_Task directions_:
Rewrite the lines below, replacing every "computer-use agent" with "screen agent" and leaving everything else unchanged.

──────── Materials provided

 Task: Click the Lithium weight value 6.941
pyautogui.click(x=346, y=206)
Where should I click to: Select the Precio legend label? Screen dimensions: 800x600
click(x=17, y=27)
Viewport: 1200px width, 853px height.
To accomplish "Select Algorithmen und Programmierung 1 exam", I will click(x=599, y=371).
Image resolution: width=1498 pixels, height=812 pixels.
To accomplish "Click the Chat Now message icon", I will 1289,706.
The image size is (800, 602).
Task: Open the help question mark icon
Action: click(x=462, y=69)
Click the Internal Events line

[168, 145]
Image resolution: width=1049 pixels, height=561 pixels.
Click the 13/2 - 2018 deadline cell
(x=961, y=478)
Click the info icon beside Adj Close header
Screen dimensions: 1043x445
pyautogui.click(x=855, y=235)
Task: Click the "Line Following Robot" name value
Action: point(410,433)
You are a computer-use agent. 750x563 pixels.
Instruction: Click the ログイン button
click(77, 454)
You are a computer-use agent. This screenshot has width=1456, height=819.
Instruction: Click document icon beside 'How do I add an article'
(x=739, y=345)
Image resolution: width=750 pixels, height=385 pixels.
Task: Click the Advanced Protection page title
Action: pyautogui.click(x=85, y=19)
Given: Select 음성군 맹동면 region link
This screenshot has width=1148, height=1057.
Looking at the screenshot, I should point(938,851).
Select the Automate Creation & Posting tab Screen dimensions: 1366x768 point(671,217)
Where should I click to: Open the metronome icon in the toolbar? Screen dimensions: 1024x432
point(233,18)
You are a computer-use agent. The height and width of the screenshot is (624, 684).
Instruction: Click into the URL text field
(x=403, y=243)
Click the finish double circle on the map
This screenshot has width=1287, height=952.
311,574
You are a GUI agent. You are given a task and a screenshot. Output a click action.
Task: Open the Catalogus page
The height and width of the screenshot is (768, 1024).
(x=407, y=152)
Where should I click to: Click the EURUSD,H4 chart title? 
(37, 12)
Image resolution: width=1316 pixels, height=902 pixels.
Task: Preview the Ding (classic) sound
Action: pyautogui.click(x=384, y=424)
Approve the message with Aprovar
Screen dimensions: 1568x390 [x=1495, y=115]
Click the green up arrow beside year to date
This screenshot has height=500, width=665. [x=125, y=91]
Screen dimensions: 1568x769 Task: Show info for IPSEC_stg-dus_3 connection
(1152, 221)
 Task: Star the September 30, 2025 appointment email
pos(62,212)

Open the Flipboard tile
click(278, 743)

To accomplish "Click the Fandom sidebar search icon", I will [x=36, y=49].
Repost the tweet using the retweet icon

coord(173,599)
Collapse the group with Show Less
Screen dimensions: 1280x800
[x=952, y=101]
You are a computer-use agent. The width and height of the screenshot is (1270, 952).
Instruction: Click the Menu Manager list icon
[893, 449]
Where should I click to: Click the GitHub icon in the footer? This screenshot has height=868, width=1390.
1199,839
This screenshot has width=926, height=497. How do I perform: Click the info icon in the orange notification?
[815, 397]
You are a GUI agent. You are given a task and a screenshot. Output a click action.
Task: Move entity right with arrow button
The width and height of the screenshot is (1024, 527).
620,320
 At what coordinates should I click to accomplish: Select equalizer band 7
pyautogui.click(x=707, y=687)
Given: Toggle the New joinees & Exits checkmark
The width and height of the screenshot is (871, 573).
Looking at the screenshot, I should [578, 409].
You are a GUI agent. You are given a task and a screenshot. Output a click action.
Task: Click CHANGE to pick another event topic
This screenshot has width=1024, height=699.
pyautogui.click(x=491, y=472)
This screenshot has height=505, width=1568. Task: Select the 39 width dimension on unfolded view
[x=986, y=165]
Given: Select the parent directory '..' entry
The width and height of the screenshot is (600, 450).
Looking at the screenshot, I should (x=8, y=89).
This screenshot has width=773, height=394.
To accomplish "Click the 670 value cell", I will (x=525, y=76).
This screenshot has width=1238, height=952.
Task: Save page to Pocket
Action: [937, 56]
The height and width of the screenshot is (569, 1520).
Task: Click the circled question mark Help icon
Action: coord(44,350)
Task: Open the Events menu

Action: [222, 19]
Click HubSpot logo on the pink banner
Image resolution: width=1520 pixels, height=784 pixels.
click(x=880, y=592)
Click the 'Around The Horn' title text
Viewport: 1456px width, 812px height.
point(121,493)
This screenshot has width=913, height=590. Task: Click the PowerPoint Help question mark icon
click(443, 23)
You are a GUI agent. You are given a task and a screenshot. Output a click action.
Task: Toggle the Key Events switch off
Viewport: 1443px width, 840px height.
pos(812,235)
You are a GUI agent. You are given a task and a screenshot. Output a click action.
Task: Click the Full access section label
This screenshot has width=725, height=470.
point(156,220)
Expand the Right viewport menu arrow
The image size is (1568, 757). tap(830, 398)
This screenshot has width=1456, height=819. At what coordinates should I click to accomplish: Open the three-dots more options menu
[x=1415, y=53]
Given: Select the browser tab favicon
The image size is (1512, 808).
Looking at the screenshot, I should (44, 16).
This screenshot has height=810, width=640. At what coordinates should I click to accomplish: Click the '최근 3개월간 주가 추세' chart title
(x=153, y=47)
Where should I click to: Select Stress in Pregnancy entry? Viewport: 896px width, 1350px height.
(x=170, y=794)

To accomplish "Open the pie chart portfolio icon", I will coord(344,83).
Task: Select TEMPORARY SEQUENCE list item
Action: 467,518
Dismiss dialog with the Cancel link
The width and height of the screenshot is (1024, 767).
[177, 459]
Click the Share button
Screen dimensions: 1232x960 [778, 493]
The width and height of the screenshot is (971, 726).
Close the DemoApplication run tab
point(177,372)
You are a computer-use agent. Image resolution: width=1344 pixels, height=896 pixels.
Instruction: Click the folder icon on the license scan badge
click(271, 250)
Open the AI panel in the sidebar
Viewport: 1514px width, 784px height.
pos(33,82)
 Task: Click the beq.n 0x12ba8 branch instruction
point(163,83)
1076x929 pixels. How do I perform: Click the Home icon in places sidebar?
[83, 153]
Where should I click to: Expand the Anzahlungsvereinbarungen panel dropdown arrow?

────────────────

_Response below_:
 Task: Click the Lithium weight value 6.941
pyautogui.click(x=346, y=206)
Where should I click to: Select the Precio legend label? Screen dimensions: 800x600
click(x=17, y=27)
Viewport: 1200px width, 853px height.
To accomplish "Select Algorithmen und Programmierung 1 exam", I will click(x=599, y=371).
Image resolution: width=1498 pixels, height=812 pixels.
To accomplish "Click the Chat Now message icon", I will 1289,706.
The image size is (800, 602).
Task: Open the help question mark icon
Action: click(x=462, y=69)
Click the Internal Events line

[168, 145]
Image resolution: width=1049 pixels, height=561 pixels.
Click the 13/2 - 2018 deadline cell
(x=961, y=478)
Click the info icon beside Adj Close header
Screen dimensions: 1043x445
pyautogui.click(x=855, y=235)
Task: Click the "Line Following Robot" name value
Action: point(410,433)
You are a screen agent. 750x563 pixels.
Instruction: Click the ログイン button
click(77, 454)
You are a screen agent. This screenshot has width=1456, height=819.
Instruction: Click document icon beside 'How do I add an article'
(x=739, y=345)
Image resolution: width=750 pixels, height=385 pixels.
Task: Click the Advanced Protection page title
Action: pyautogui.click(x=85, y=19)
Given: Select 음성군 맹동면 region link
This screenshot has width=1148, height=1057.
Looking at the screenshot, I should point(938,851).
Select the Automate Creation & Posting tab Screen dimensions: 1366x768 point(671,217)
Where should I click to: Open the metronome icon in the toolbar? Screen dimensions: 1024x432
point(233,18)
You are a screen agent. The height and width of the screenshot is (624, 684).
Instruction: Click into the URL text field
(x=403, y=243)
Click the finish double circle on the map
This screenshot has width=1287, height=952.
311,574
You are a GUI agent. You are given a task and a screenshot. Output a click action.
Task: Open the Catalogus page
The height and width of the screenshot is (768, 1024).
(x=407, y=152)
Where should I click to: Click the EURUSD,H4 chart title? 
(37, 12)
Image resolution: width=1316 pixels, height=902 pixels.
Task: Preview the Ding (classic) sound
Action: pyautogui.click(x=384, y=424)
Approve the message with Aprovar
Screen dimensions: 1568x390 [x=1495, y=115]
Click the green up arrow beside year to date
This screenshot has height=500, width=665. [x=125, y=91]
Screen dimensions: 1568x769 Task: Show info for IPSEC_stg-dus_3 connection
(1152, 221)
 Task: Star the September 30, 2025 appointment email
pos(62,212)

Open the Flipboard tile
click(278, 743)

To accomplish "Click the Fandom sidebar search icon", I will [x=36, y=49].
Repost the tweet using the retweet icon

coord(173,599)
Collapse the group with Show Less
Screen dimensions: 1280x800
[x=952, y=101]
You are a screen agent. The width and height of the screenshot is (1270, 952).
Instruction: Click the Menu Manager list icon
[893, 449]
Where should I click to: Click the GitHub icon in the footer? This screenshot has height=868, width=1390.
1199,839
This screenshot has width=926, height=497. How do I perform: Click the info icon in the orange notification?
[815, 397]
You are a GUI agent. You are given a task and a screenshot. Output a click action.
Task: Move entity right with arrow button
The width and height of the screenshot is (1024, 527).
620,320
 At what coordinates should I click to accomplish: Select equalizer band 7
pyautogui.click(x=707, y=687)
Given: Toggle the New joinees & Exits checkmark
The width and height of the screenshot is (871, 573).
Looking at the screenshot, I should [578, 409].
You are a GUI agent. You are given a task and a screenshot. Output a click action.
Task: Click CHANGE to pick another event topic
This screenshot has width=1024, height=699.
pyautogui.click(x=491, y=472)
This screenshot has height=505, width=1568. Task: Select the 39 width dimension on unfolded view
[x=986, y=165]
Given: Select the parent directory '..' entry
The width and height of the screenshot is (600, 450).
Looking at the screenshot, I should (x=8, y=89).
This screenshot has width=773, height=394.
To accomplish "Click the 670 value cell", I will (x=525, y=76).
This screenshot has width=1238, height=952.
Task: Save page to Pocket
Action: [937, 56]
The height and width of the screenshot is (569, 1520).
Task: Click the circled question mark Help icon
Action: coord(44,350)
Task: Open the Events menu

Action: [222, 19]
Click HubSpot logo on the pink banner
Image resolution: width=1520 pixels, height=784 pixels.
click(x=880, y=592)
Click the 'Around The Horn' title text
Viewport: 1456px width, 812px height.
point(121,493)
This screenshot has width=913, height=590. Task: Click the PowerPoint Help question mark icon
click(443, 23)
You are a GUI agent. You are given a task and a screenshot. Output a click action.
Task: Toggle the Key Events switch off
Viewport: 1443px width, 840px height.
pos(812,235)
You are a GUI agent. You are given a task and a screenshot. Output a click action.
Task: Click the Full access section label
This screenshot has width=725, height=470.
point(156,220)
Expand the Right viewport menu arrow
The image size is (1568, 757). tap(830, 398)
This screenshot has width=1456, height=819. At what coordinates should I click to accomplish: Open the three-dots more options menu
[x=1415, y=53]
Given: Select the browser tab favicon
The image size is (1512, 808).
Looking at the screenshot, I should (44, 16).
This screenshot has height=810, width=640. At what coordinates should I click to accomplish: Click the '최근 3개월간 주가 추세' chart title
(x=153, y=47)
Where should I click to: Select Stress in Pregnancy entry? Viewport: 896px width, 1350px height.
(x=170, y=794)

To accomplish "Open the pie chart portfolio icon", I will coord(344,83).
Task: Select TEMPORARY SEQUENCE list item
Action: 467,518
Dismiss dialog with the Cancel link
The width and height of the screenshot is (1024, 767).
[177, 459]
Click the Share button
Screen dimensions: 1232x960 [778, 493]
The width and height of the screenshot is (971, 726).
Close the DemoApplication run tab
point(177,372)
You are a screen agent. Image resolution: width=1344 pixels, height=896 pixels.
Instruction: Click the folder icon on the license scan badge
click(271, 250)
Open the AI panel in the sidebar
Viewport: 1514px width, 784px height.
pos(33,82)
 Task: Click the beq.n 0x12ba8 branch instruction
point(163,83)
1076x929 pixels. How do I perform: Click the Home icon in places sidebar?
[83, 153]
Where should I click to: Expand the Anzahlungsvereinbarungen panel dropdown arrow?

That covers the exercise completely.